The town owes its existence to the construction of a road linking Gatton Point to the London - Brighton Road at Povey Cross in 1818, and later the arrival of the railway. Two stations were introduced to the area in the early 1840s, one on the London to Brighton Route and a second on the Dover line.
The inconvenience of two separate stations resulted in them being merged on the present site in 1845.
The area around Warwick Road, North Street and Station Road West was developed and became known as Warwick Town.
This new area of potential prosperity and opportunity, with its proximity to London and convenient rail link, attracted residents and businessmen from near and far.
The Red Hill post mark
The name Red Hill then existed only in Red Hill Common. Around this time a sub-post office was set up at the top of Whitepost Hill. As it was also on the common, letters were franked 'Red Hill'.
In 1856 the Whitepost Hill post office moved to Station Road. It took with it its 'Red Hill' stamp and, as incoming and outgoing mail was franked accordingly, may have been the cause of the 'Warwick Town' name falling into disuse.

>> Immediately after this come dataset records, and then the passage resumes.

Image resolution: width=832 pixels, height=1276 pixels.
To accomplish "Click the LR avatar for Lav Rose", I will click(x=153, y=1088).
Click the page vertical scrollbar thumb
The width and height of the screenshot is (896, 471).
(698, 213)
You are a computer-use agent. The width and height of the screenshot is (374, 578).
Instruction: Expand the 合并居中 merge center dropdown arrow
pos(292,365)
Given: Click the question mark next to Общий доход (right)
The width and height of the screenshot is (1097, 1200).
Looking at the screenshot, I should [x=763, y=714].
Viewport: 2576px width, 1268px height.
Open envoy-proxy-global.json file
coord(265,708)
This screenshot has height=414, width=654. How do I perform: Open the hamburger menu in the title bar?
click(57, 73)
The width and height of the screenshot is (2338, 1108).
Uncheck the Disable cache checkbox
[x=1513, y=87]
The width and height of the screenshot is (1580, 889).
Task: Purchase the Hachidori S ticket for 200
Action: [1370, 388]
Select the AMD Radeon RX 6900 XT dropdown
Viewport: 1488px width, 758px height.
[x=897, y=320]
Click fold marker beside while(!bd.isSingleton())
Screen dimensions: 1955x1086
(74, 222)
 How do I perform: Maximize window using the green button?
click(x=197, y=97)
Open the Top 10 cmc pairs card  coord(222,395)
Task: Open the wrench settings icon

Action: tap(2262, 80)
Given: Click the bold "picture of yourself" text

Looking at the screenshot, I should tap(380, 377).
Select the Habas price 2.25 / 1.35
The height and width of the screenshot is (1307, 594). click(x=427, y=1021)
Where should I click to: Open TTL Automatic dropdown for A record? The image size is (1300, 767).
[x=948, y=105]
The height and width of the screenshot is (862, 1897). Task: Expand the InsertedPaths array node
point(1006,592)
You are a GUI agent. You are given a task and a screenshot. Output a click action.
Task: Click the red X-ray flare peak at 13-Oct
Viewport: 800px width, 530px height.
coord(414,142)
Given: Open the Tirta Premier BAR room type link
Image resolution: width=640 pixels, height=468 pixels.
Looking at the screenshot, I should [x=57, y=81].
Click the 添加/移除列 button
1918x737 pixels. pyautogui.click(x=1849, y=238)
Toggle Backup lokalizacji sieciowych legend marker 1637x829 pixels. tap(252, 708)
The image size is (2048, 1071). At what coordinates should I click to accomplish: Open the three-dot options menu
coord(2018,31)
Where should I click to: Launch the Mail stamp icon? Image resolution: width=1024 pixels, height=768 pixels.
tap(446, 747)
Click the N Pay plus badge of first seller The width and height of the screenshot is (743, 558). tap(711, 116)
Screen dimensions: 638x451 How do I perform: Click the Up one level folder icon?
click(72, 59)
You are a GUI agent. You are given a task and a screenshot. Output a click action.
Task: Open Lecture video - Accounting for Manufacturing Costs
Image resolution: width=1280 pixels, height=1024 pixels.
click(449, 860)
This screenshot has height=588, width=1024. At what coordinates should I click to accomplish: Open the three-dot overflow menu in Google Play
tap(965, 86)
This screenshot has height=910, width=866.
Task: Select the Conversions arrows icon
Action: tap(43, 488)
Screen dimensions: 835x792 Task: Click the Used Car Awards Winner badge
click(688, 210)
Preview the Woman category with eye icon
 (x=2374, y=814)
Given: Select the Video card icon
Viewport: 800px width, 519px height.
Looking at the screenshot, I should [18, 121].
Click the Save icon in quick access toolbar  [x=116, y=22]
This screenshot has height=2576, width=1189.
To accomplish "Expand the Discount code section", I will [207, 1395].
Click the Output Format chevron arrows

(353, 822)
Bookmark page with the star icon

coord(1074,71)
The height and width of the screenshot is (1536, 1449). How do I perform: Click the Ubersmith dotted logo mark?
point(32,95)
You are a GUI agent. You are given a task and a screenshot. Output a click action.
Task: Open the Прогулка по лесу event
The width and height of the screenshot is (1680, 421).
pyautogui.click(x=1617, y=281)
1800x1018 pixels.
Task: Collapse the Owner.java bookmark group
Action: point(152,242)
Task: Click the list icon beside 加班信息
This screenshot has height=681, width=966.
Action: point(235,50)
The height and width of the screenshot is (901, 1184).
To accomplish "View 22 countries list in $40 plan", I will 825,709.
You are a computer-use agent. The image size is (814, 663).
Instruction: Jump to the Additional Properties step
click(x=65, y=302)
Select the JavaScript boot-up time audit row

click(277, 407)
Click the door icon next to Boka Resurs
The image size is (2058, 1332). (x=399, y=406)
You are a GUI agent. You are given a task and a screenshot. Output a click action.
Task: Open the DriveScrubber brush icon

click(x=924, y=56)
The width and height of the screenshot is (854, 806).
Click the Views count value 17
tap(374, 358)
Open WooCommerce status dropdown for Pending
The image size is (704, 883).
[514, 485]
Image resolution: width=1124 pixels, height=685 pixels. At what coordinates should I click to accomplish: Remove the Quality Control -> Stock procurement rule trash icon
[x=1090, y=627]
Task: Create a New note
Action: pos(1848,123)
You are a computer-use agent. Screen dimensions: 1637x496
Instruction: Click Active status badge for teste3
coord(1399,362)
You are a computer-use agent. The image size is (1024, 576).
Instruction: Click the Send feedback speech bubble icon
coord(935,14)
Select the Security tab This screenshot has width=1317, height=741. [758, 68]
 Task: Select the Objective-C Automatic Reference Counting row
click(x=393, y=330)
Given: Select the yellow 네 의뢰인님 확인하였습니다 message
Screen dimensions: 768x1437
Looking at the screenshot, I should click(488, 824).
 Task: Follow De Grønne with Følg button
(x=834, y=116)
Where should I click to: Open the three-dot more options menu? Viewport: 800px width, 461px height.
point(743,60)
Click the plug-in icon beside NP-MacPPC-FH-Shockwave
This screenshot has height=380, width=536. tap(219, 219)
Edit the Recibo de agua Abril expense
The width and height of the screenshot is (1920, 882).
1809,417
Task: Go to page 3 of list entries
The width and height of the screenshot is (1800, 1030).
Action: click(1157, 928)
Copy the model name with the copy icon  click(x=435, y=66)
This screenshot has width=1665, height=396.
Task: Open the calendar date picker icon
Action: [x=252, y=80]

A public meeting in 1859 began a movement for Reigate and Redhill to become a Municipal Borough.
Parish affairs at this time were regulated by the Parish vestry, held in the infants schoolrooms near to where St Matthew's Church now stands, and it was here that the Corporation had its birth through the efforts of men such as Thomas Dann, who was to be the Borough's first mayor.
Four years later, in 1863, a Charter of Incorporation was granted by Queen Victoria. This was the beginning of the Borough Council we have today.
Victorian Redhill thrived, with new churches and the Market Hall built in the 1860s, and a fortnightly stock market established.
Redhill might have progressed far more rapidly but for WW2. Instead it stood almost still for well over a decade before the greatest change in its history began in the 1950s.
Much of Old Redhill disappeared as renewal that lasted well into the eighties modernised the town, putting the traffic mainly on its outside and creating a pedestrianised precinct and shopping mall at its centre.
Today the future looks bright for the town, which is currently the subject of a revitalisation project being worked up by the Borough Council.